Contesta estas preguntas con lo que dice la fuente:
(a) En el viaje en avión, ¿qué se distingue por la ventanilla que hace tomar conciencia de lo alto que se vuela?
(b) ¿Cómo se describe el velo que la sombra de la Tierra proyecta sobre el satélite?
(c) Además de "insignificante", ¿qué dos palabras usa la fuente para describir nuestro lugar con respecto al orden del Cosmos?

FUENTE:
........

Solo en raras ocasiones somos conscientes de ello. Ocurre como cuando viajas en avión. La realidad anodina y aséptica de la cabina te hace olvidar que circulas a varios kilómetros de la superficie. Hasta que miras por la ventanilla y, allá abajo, distingues la sombra minúscula, diminuta, de tu propio avión. Entonces adquieres conciencia de lo alto que vuelas. Y lo pequeñito que eres en relación con la superficie terrestre.

Algo así ocurre con esos eclipses de luna. Cuando la sombra de la Tierra empieza a proyectarse como un velo vinoso sobre el plateado satélite. De repente, comprendes que tú estás ahí. En ese vehículo cósmico que tapa la luz del sol. Adivinas incluso la forma de nuestro planeta. Y te entra como un ligero vértigo cósmico.

Al final, las cosas no son tan estables como nos las creemos. Nuestra realidad inmediata no es inamovible, sino que se encuentra en un cuerpo celeste que se desplaza como el avión y su sombra. ¿Y si de repente fallan las fuerzas cósmicas de la gravedad y se precipita fuera de su órbita? ¿Y si es engullida por un agujero negro? ¿Y si por una razón desconocida su periplo se altera y deja de girar sobre su eje?

Las enseñanzas del Universo te colocan en tu lugar. Que es insignificante. Nimio. Microscópico con respecto al orden del Cosmos. Es una enseñanza profunda y filosófica. Que nunca deberíamos olvidar. Por eso hay que seguir mirando al eclipse.

........

FILAS DE DATOS:
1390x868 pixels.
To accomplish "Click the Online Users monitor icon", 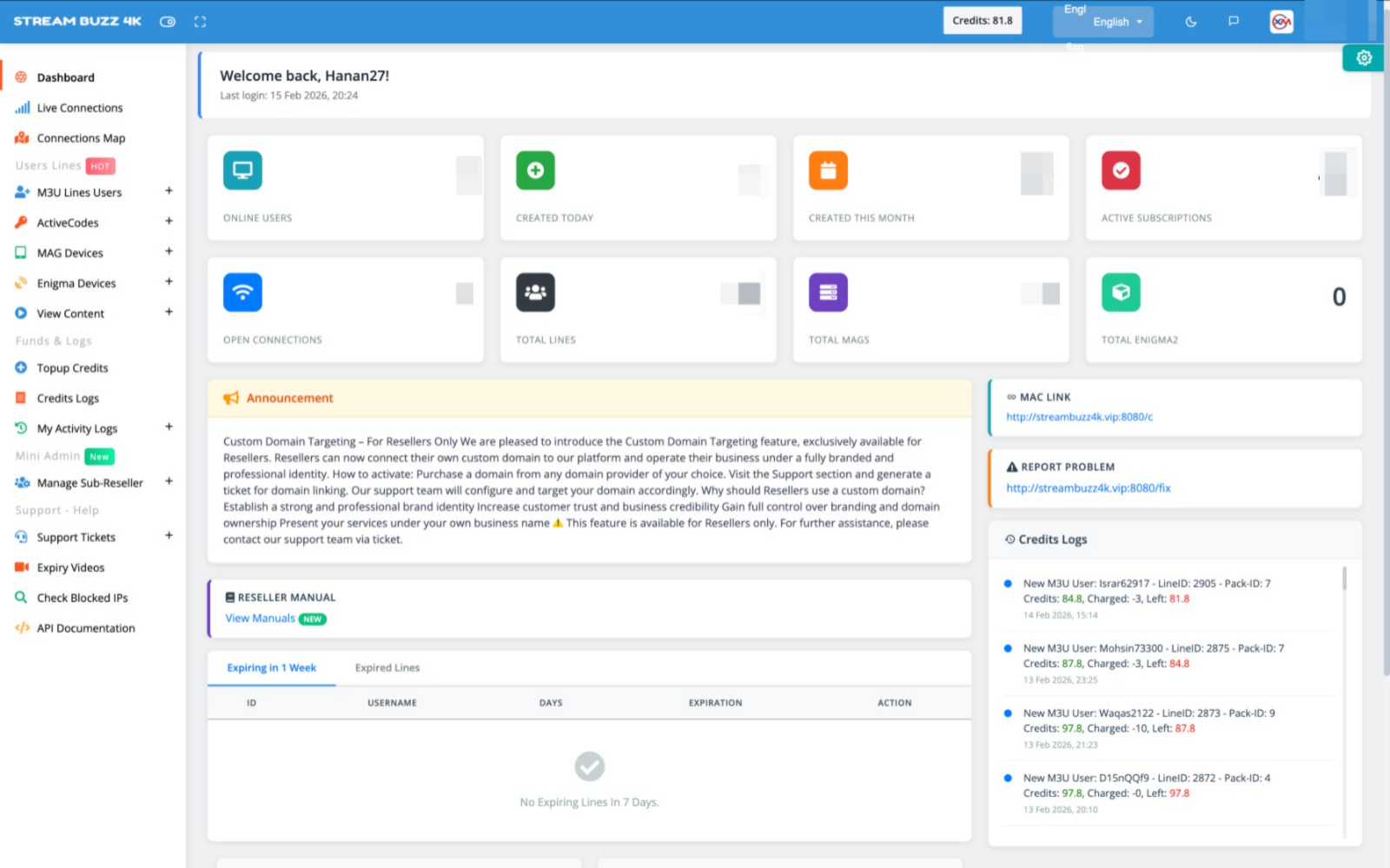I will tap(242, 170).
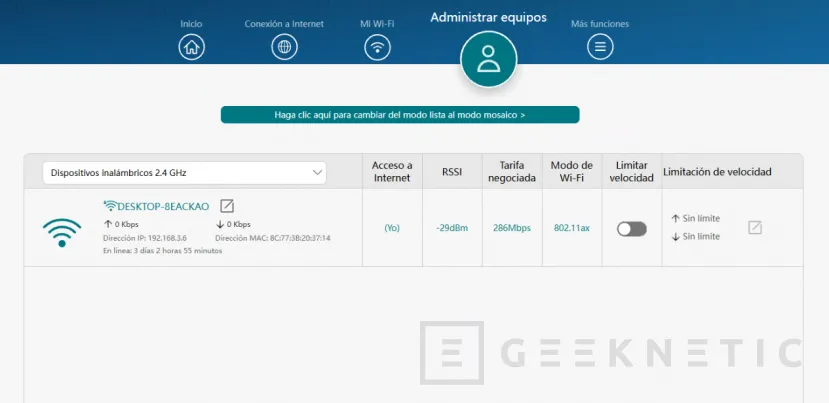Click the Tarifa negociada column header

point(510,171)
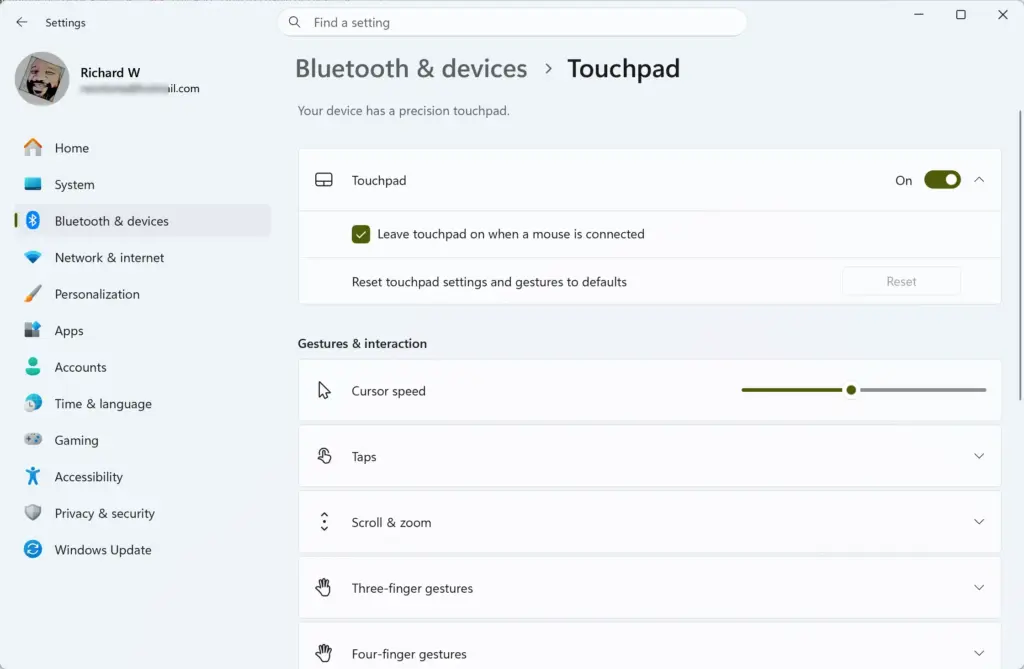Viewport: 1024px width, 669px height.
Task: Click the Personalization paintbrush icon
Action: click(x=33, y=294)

........

SOLUCIÓN:
(a) La sombra minúscula, diminuta, del propio avión.
(b) Como un velo vinoso.
(c) Nimio y microscópico.